Member of Bihar Legislative Council
- In office 2019–2024
- In office 2006–2012

Cabinet Minister Government of Bihar
- In office 9 February 2021 – 28 January 2024
- Chief Minister: Nitish Kumar
- Ministry or Departments: Water Resources; Information & Public Relations;
- Preceded by: Vijay Kumar Chaudhary
- Succeeded by: Vijay Kumar Chaudhary

Personal details
- Born: 1 December 1967 (age 58) Jhanjharpur, Madhubani
- Party: JD(U) (2012 - present)
- Other political affiliations: BJP (till 2012)
- Spouse: Enakshi Jha
- Children: 3
- Alma mater: Jawaharlal Nehru University (M.A)
- Profession: Politician

= Sanjay Kumar Jha =

Indian politician (born 1967)

Sanjay Kumar Jha (commonly known as Sanjay Jha; born 1 December 1967) is an Indian politician from Janata Dal (United). He currently serves as a Member of Parliament in the Rajya Sabha, representing Bihar, and holds the position of National Working President of the JD(U). He is also the leader of the JD(U) parliamentary party in the Rajya Sabha and chairs the Parliamentary Committee on Transport, Tourism and Culture. Previously, Jha served as the Minister for Water Resources as well as Information and Public Relations in the Government of Bihar as a Member of the Bihar Legislative Council. In February 2024, he was elected unopposed to the Rajya Sabha, succeeding Bashistha Narain Singh.

== Personal life ==
Sanjay Jha was born on 1 December 1967 in Araria Sangram village, located in the Jhanjharpur block of Madhubani district, Bihar. He holds a postgraduate degree from the prestigious Jawaharlal Nehru University (JNU). He is married to Enakshi Jha, and the couple has three children.

== Political life ==

=== Early association with BJP (2004–2012) ===
Jha entered active politics in the mid-2000s through the Bharatiya Janata Party (BJP). He was known to be close to senior BJP leader Arun Jaitley and played a backchannel role during the BJP–JD(U) alliance in Bihar. In 2006, he was elected to the Bihar Legislative Council as a BJP member and remained in office until 2012.

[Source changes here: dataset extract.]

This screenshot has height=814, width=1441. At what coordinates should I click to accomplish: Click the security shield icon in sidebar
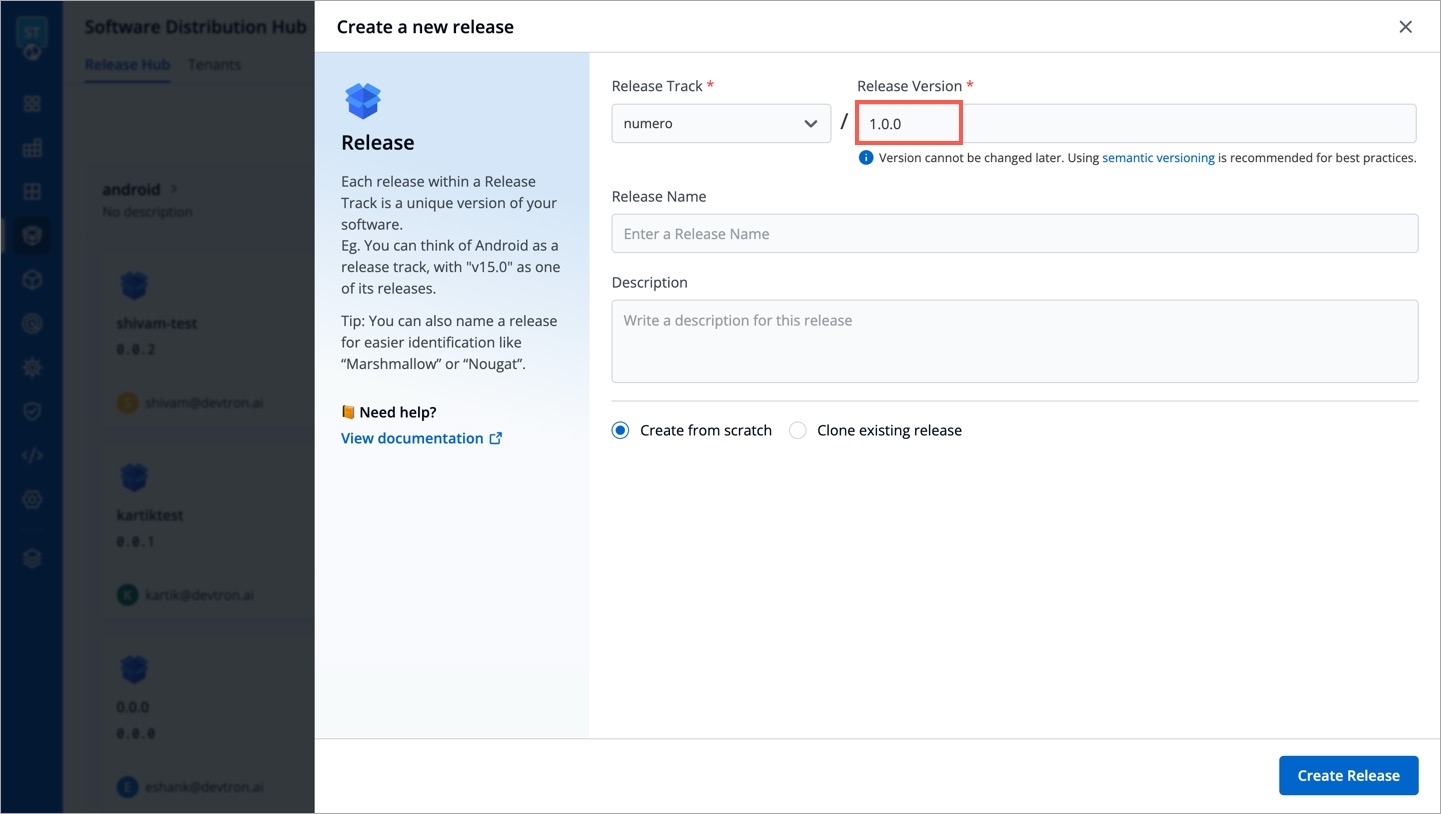pyautogui.click(x=32, y=411)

In 2009, he sought a BJP ticket to contest the Lok Sabha elections from Darbhanga, but the party denied him a nomination. Following this, Jha moved closer to JD(U) leader and Bihar Chief Minister Nitish Kumar. He formally joined the Janata Dal (United) in July 2012.

=== Janta Dal (United) (2012–present) ===
After joining JD(U), Jha quickly became one of Nitish Kumar’s trusted aides. He contested the 2014 Lok Sabha elections from Darbhanga on a JD(U) ticket but lost. He was re-elected to the Bihar Legislative Council in 2019 as a JD(U) representative.

In June 2019, Jha was appointed as Cabinet Minister in Bihar, overseeing the portfolios of Water Resources and Information & Public Relations. He continued in these roles until January 2024, when JD(U) exited the Grand Alliance coalition. During his tenure, he oversaw several significant initiatives, including - The Ganga Water Supply Scheme, The construction of a rubber dam on the Phalgu River in Gaya and The development of Mithila Haat and other cultural promotion projects.